Monetary Policy under Uncertainty

Bill Poole's career in the Federal Reserve System spans two decades separated by a quarter of a century. From 1964 to 1974 Bill was an economist on the staff of the Board's Division of Research and Statistics. He then left to join the economics faculty at Brown University, where he stayed for nearly twenty-five years. Bill rejoined the Fed in 1998 as president of the Federal Reserve Bank of St. Louis, so he is now approaching the completion of his second decade in the System.

As it happens, each of Bill's two decades in the System was a time of considerable research and analysis on the issue of how economic uncertainty affects the making of monetary policy, a topic on which Bill has written and spoken many times. I would like to compare the state of knowledge on this topic during Bill's first decade in the System with what we have learned during his most recent decade of service. The exercise is interesting in its own right and has the added benefit of giving me the opportunity to highlight Bill's seminal contributions in this line of research.

Developments during the First Period: 1964-74
In 1964, when Bill began his first stint in the Federal Reserve System, policymakers and researchers were becoming increasingly confident in the ability of monetary and fiscal policy to smooth the business cycle. From the traditional Keynesian perspective, which was the dominant viewpoint of the time, monetary policy faced a long-term tradeoff between inflation and unemployment that it could exploit to keep unemployment low over an indefinitely long period at an acceptable cost in terms of inflation. Moreover, improvements in econometric modeling and the importation of optimal-control methods from engineering were seen as having the potential to tame the business cycle.

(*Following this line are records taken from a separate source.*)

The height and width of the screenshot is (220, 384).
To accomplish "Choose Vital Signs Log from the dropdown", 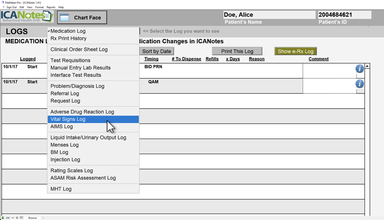I will [68, 119].
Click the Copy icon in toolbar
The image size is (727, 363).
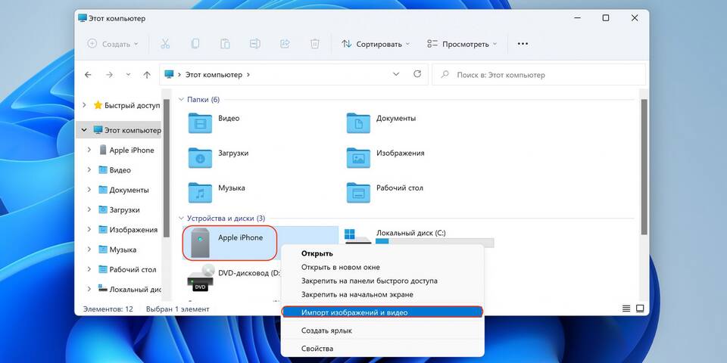click(x=195, y=44)
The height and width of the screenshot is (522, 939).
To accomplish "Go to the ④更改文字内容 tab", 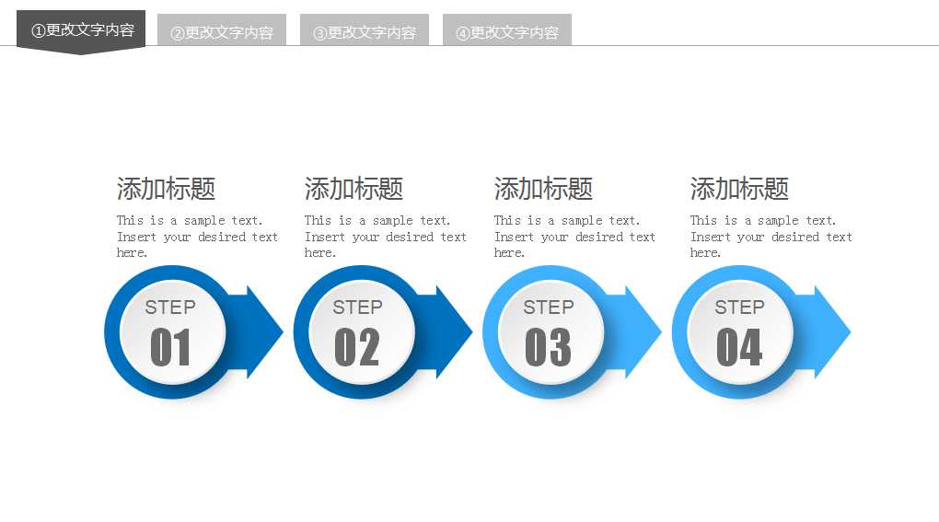I will (x=507, y=32).
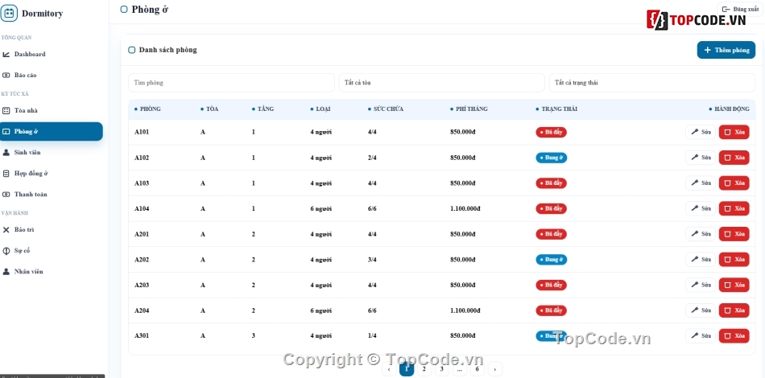Open Dashboard via its chart icon

click(6, 54)
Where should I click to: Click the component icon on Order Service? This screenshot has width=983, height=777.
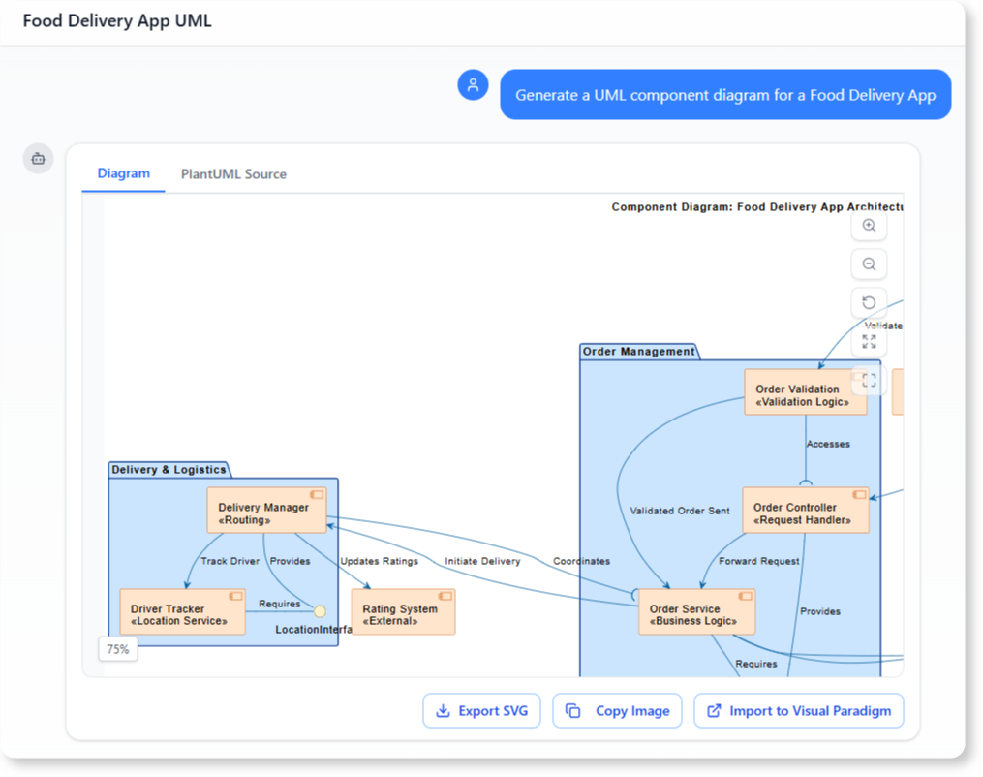click(746, 596)
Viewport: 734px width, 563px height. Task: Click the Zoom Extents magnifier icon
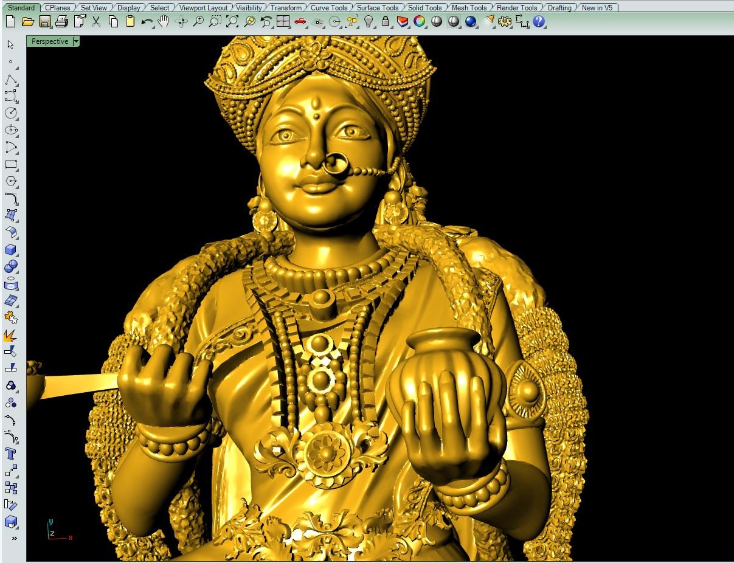(232, 22)
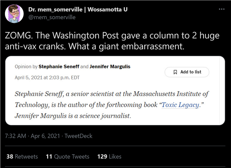Click author name Jennifer Margulis
The image size is (231, 168).
(x=110, y=67)
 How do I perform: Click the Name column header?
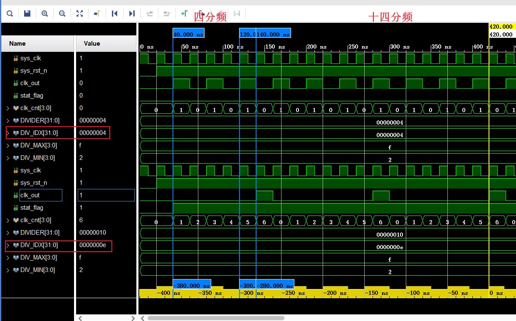point(17,44)
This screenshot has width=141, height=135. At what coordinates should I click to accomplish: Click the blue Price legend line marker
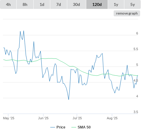pos(53,127)
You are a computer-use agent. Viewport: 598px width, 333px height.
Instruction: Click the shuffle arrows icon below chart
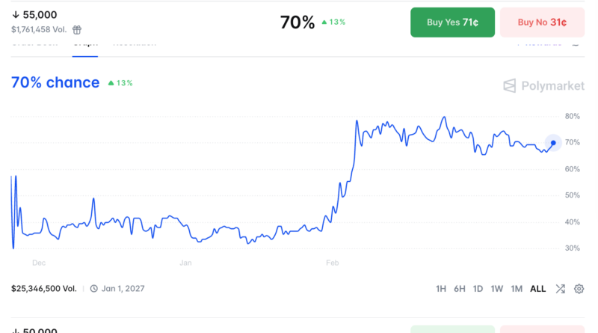(560, 289)
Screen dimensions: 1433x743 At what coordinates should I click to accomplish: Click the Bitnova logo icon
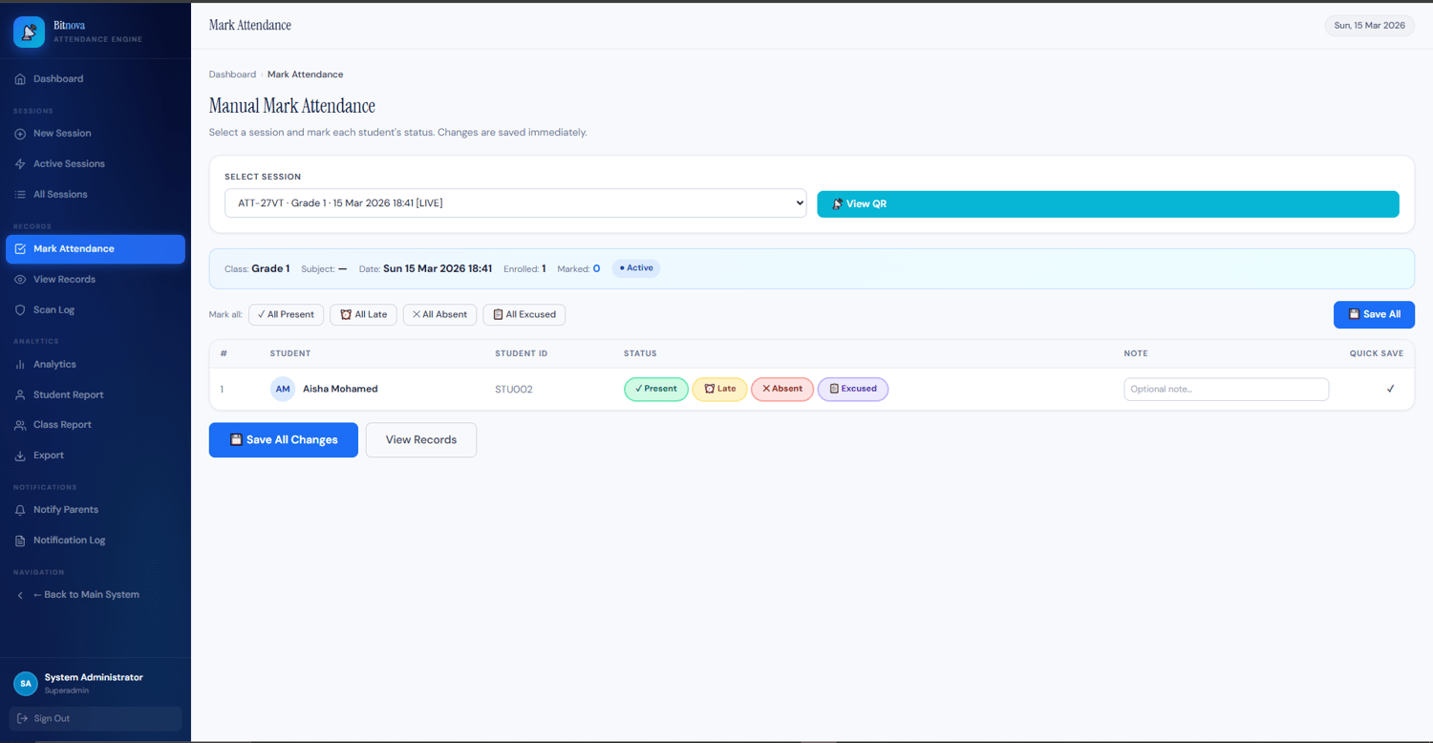[29, 32]
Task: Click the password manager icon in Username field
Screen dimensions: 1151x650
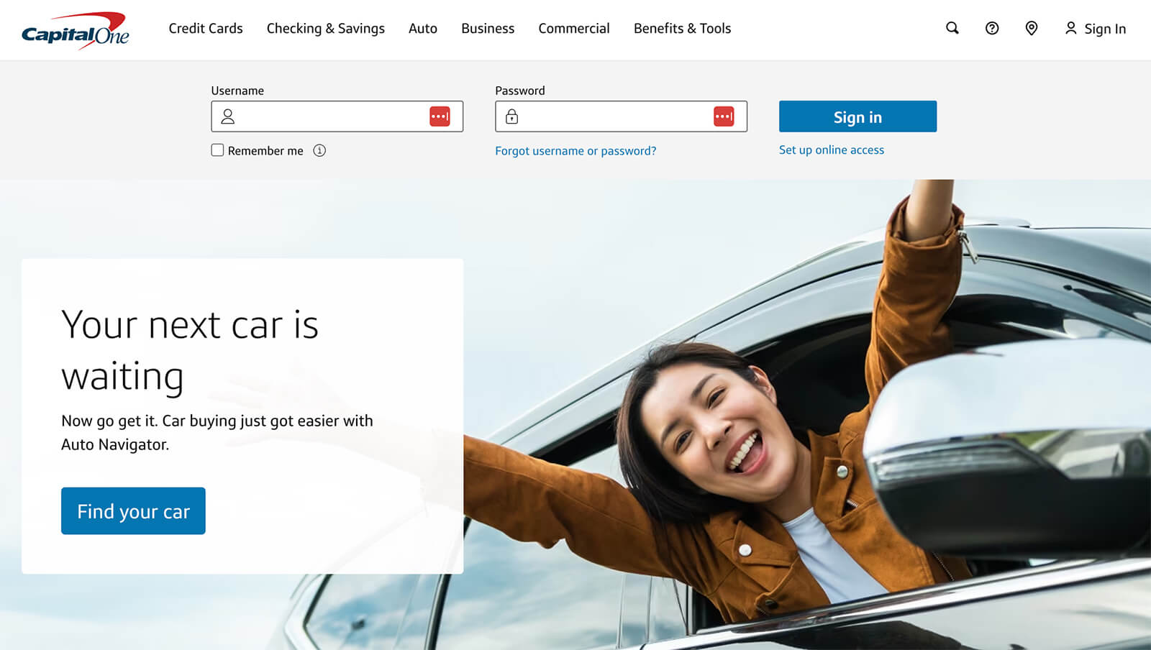Action: [x=440, y=116]
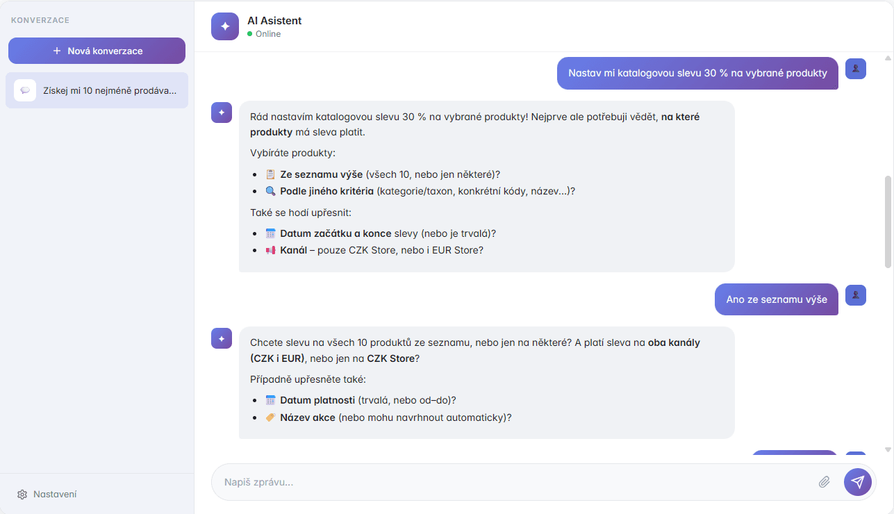The height and width of the screenshot is (514, 894).
Task: Click the partially visible message bubble at the bottom
Action: [794, 453]
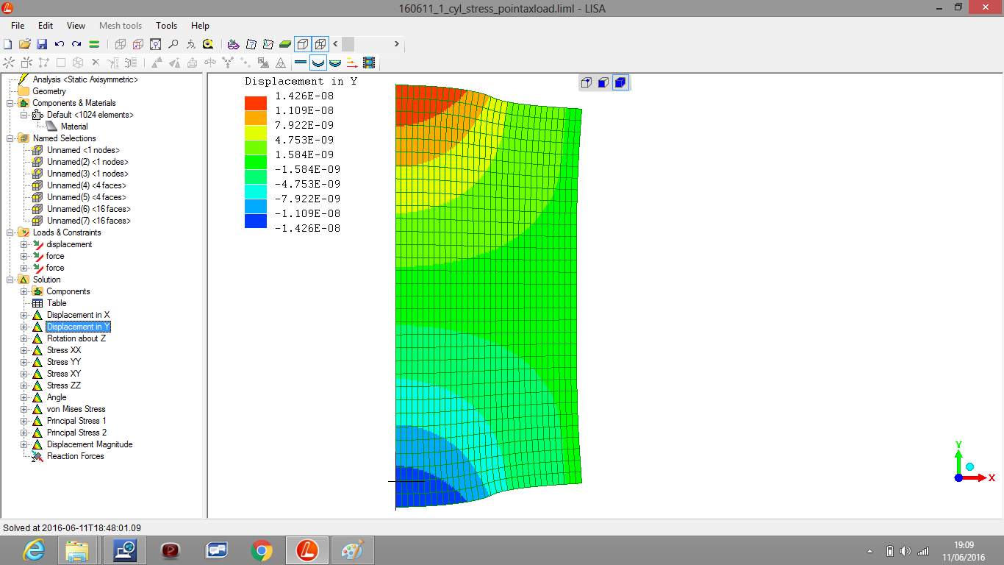
Task: Open the Table item under Solution
Action: [57, 303]
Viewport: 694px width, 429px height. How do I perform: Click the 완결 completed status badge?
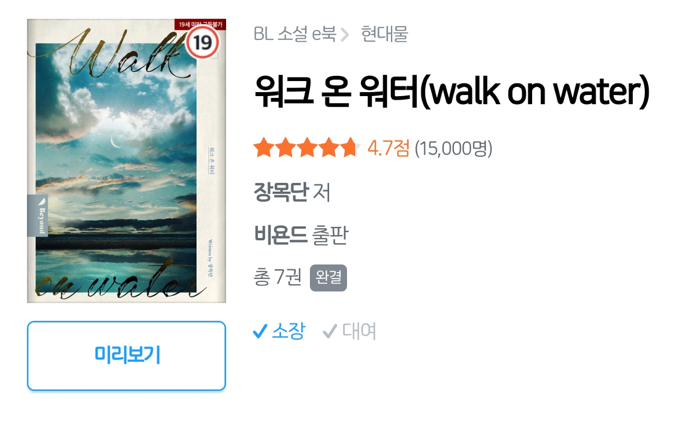[x=328, y=278]
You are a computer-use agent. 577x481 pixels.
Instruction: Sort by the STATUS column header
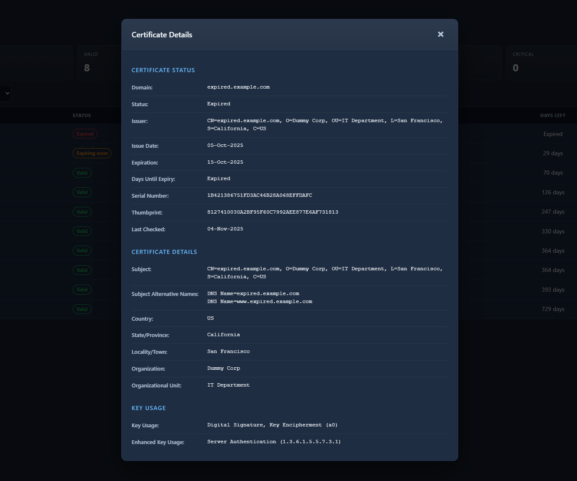click(x=81, y=115)
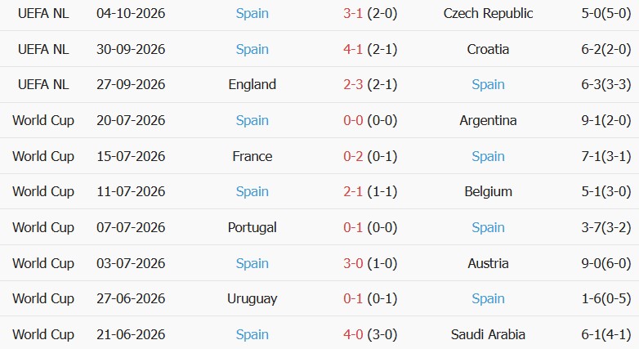Image resolution: width=639 pixels, height=349 pixels.
Task: Open the 4-1 score of the Croatia match
Action: (x=352, y=49)
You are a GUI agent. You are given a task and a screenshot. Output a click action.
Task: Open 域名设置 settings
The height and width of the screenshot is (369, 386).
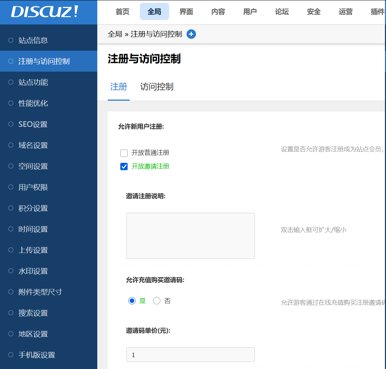pos(33,145)
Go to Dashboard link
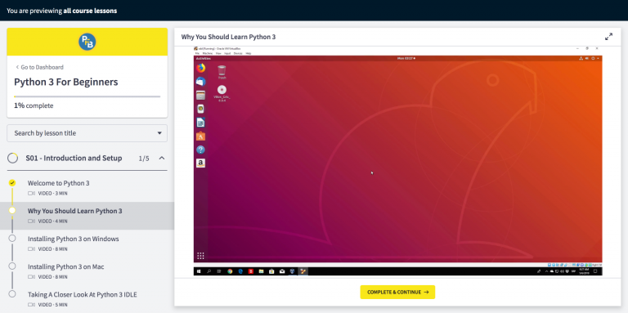628x313 pixels. tap(39, 67)
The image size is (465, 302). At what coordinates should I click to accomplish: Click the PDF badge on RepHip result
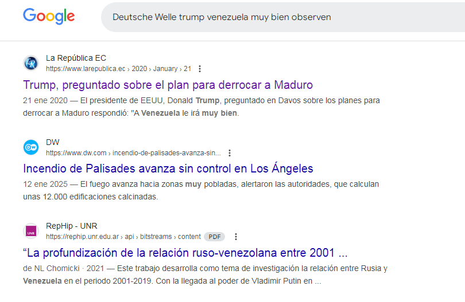[x=214, y=237]
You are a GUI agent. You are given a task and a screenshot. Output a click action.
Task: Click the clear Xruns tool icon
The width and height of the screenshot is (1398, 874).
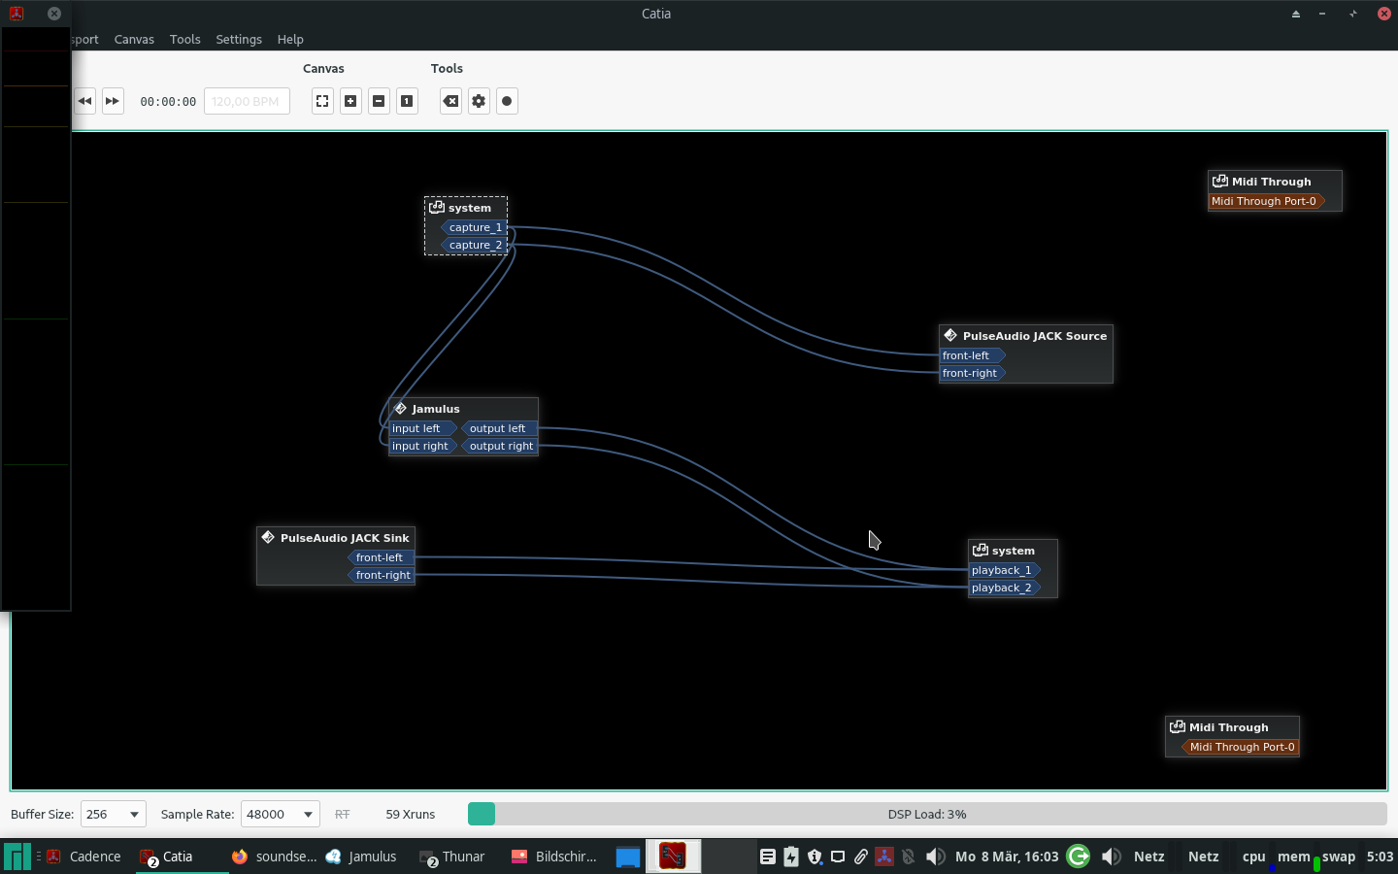(450, 101)
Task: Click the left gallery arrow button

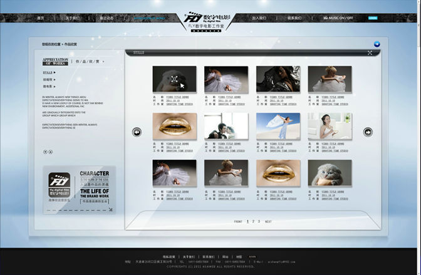Action: [x=137, y=132]
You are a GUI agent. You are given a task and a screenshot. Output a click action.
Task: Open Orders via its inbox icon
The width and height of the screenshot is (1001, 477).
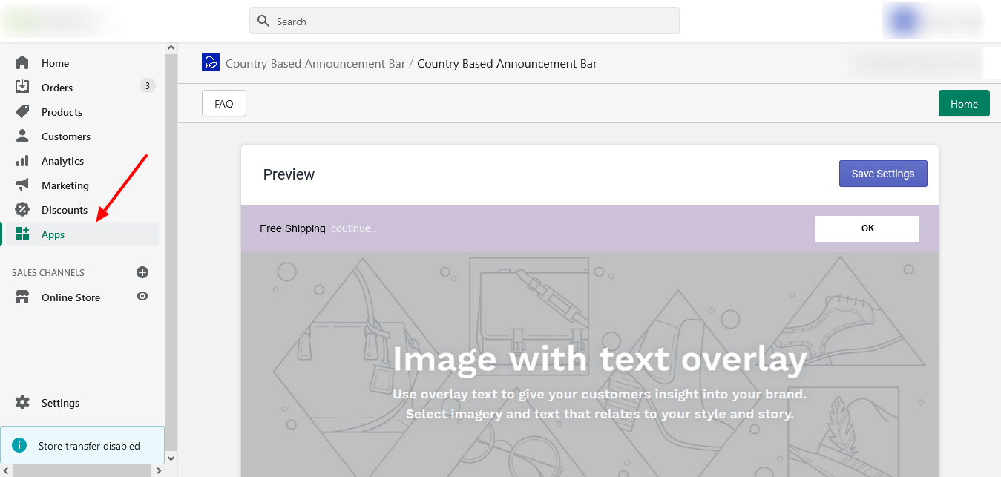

Of course, the prevailing optimism had its dissenters, notably Milton Friedman. Friedman believed that the inherent complexity of the economy, the long and variable lags with which monetary policy operates, and the political and bureaucratic influences on central bank decisionmaking precluded policy from fine tuning the level of economic activity. Friedman advocated the use of simple prescriptions for monetary policy--such as the k percent money growth rule--which he felt would work reasonably well on average while avoiding the pitfalls of attempting to fine-tune the economy in the face of pervasive uncertainty (Friedman, 1968).

Other economists were more optimistic than Friedman about the potential benefits of activist policies. Nevertheless, they recognized that the fundamental economic uncertainties faced by policymakers are a first-order problem and that improving the conduct of policy would require facing that problem head on. During this decade, those researchers as well as sympathetic policymakers focused especially on three areas of economic uncertainty: the current state of the economy, the structure of the economy (including the transmission mechanism of monetary policy), and the way in which private agents form expectations about future economic developments and policy actions.

Uncertainty about the current state of the economy is a chronic problem for policymakers. At best, official data represent incomplete snapshots of various aspects of the economy, and even then they may be released with a substantial lag and be revised later. Apart from issues of measurement, policymakers face enormous challenges in determining the sources of variation in the data. For example, a given change in output could be the result of a change in aggregate demand, in aggregate supply, or in some combination of the two.

As most of my listeners know, Bill Poole tackled these issues in a landmark 1970 paper, which examined how uncertainty about the state of the economy affects the choice of the operating instrument for monetary policy (Poole, 1970). In the simplest version of his model, Bill assumed that the central bank could choose to specify its monetary policy actions in terms of a particular level of a monetary aggregate or a particular value of a short-term nominal interest rate. If the central bank has only partial information about disturbances to money demand and to aggregate demand, Bill showed that the optimal choice of policy instrument depends on the relative variances of the two types of shocks. In particular, using the interest rate as the policy instrument is the better choice when aggregate demand is relatively stable but money demand is unstable, with money growth being the preferable policy instrument in the opposite case.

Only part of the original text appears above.